We took a seven hour train ride from Mumbai to Aurangabad, arriving just after midnight. Along the way we sat next to a nice man named Matloob who explained to us which seats were ours. It was our first time on a sleeper class train and it can be confusing at first. Matloob and the three of us conversed for quite a while and after he answered many of our questions we became Facebook friends.
I stared out the window, taking lots of pictures, until it was dark. Later I was talking with some more locals and one man was very interested in American movies. I told him some of my favorites are from the Jason Bourne series and I found it hilarious when he said, without any accent, “Pamela Landy”. It sounded just like the movie!!
Thankfully our train was on time and we had a driver waiting for us at the train station to take us directly to our hotel. The following morning we got up early and headed out for the Ajanta caves which are a UNESCO World Heritage Site estimated to be as old as 480 BC. It was a breath of fresh air to be in a smaller city (1 million) than Mumbai (21 million). The caves are 100km from Aurangabad so we hired a driver for the day. On the way we saw many interesting things including cows pulling carts, cows sitting in the middle of the road, dogs, goats, water buffalo, horses and pigs.
As soon as we stepped out of our car, we were swarmed by a group of about eight men all asking us to come check out their shops after seeing the caves. It is really amazing how the caves are laid out, there are twenty eight of them and they follow the river in the shape of a U. Each cave has it’s own unique identity, although many follow a similar pattern of large stone columns along the outside of the room, with intricate paintings on the walls and a large Buddha statue opposite the entrance.
It is astounding when standing inside of one of these caves and thinking about how much rock had to be chiseled out to form a hollow structure. On top of that they used primitive tools to create amazingly intricate work.
DINNER IN AURANGABAD
That night in Aurangabad we went to a restaurant that was suggested to us called Bohj. It was the most interesting dinner experience of my life. We were seated and immediately they brought each of us a large platter with five small bowls arranged around the outside. We had four servers bring us different sauces and spices until the platter was almost full. After the last server brought us three different types of bread, dinner was served. I think we finished eating in fifteen minutes, paid our bill and we were done. The whole experience was a whirlwind but awesome at the same time. Everything had tons of flavor and it cost each of us about $3.50!!

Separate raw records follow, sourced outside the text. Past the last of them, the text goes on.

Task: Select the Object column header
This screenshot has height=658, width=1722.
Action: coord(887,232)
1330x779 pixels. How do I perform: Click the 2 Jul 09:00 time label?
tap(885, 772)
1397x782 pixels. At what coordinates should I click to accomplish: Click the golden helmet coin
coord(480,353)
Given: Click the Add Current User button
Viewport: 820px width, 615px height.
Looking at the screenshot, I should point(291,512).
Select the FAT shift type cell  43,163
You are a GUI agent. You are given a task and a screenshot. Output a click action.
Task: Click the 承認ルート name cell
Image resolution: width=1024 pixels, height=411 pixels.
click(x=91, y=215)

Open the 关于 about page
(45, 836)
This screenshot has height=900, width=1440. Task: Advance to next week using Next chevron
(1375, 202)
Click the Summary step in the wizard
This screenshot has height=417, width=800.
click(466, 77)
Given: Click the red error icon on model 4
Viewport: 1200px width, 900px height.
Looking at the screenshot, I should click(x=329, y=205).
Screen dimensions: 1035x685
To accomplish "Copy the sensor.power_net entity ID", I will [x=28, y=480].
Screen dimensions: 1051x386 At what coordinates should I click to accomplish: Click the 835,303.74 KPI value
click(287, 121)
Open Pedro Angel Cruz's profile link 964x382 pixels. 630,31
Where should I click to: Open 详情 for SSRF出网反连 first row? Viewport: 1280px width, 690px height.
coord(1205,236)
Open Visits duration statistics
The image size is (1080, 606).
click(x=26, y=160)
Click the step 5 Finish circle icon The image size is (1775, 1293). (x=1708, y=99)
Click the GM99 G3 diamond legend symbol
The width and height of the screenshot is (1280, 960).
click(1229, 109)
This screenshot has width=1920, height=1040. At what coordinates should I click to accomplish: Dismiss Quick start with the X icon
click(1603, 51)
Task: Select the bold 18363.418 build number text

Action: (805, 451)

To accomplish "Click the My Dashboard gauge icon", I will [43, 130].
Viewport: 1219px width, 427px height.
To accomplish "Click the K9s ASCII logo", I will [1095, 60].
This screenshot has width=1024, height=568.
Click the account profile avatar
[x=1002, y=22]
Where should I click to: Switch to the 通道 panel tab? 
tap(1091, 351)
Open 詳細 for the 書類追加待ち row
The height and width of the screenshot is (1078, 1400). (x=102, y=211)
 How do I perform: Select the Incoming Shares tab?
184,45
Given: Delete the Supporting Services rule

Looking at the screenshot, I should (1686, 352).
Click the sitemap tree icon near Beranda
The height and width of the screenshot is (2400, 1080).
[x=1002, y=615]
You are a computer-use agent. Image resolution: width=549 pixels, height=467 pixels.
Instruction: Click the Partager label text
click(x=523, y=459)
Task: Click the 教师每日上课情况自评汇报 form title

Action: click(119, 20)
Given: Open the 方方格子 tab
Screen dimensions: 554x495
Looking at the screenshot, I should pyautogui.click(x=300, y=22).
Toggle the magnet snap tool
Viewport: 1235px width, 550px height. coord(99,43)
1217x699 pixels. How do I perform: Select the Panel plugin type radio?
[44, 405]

The next morning we headed to the Ellora caves, another UNESCO World Heritage site. Once again we encountered some unusual obstacles in the road including a pack (or whatever you call them) of about 100 goats and we saw our first camel (no picture 🙁 ) The Ellora caves were also very impressive, they represent three different religions; Buddhist, Hindu and Jain. Many of the caves are similar to the Ajanta caves, except cave number one which is the most spectacular.
We followed up the Ellora caves by climbing up to the Daulatabad fort near in Devagiri.
The fort was founded in the 11th century under King Bhillama the 5th and was used in many victorious battles. It sits on top a large hill overlooking the city of Aurangabad. Our driver dropped us off at a parking lot at the bottom and escorted us to where we start the short but daunting climb. When we first entered the fort we walked along a stone pathway lined with gardens, small temple looking structures and monkeys! Lots of monkeys!
At the end of the pathway we entered a huge wooden castle gate with a small door within it called a wicket gate. As we continue climbing up stair after stair the views of the area become more spectacular. We weaved through dark narrow hallways, crossed a bridge over a moat and entered through doors with huge metal spikes and as tall as two Andre the Giants! Finally at the top we could see the details of the fort structure and surrounding walls now covered with greenage. A beautiful and spontaneous addition to the day!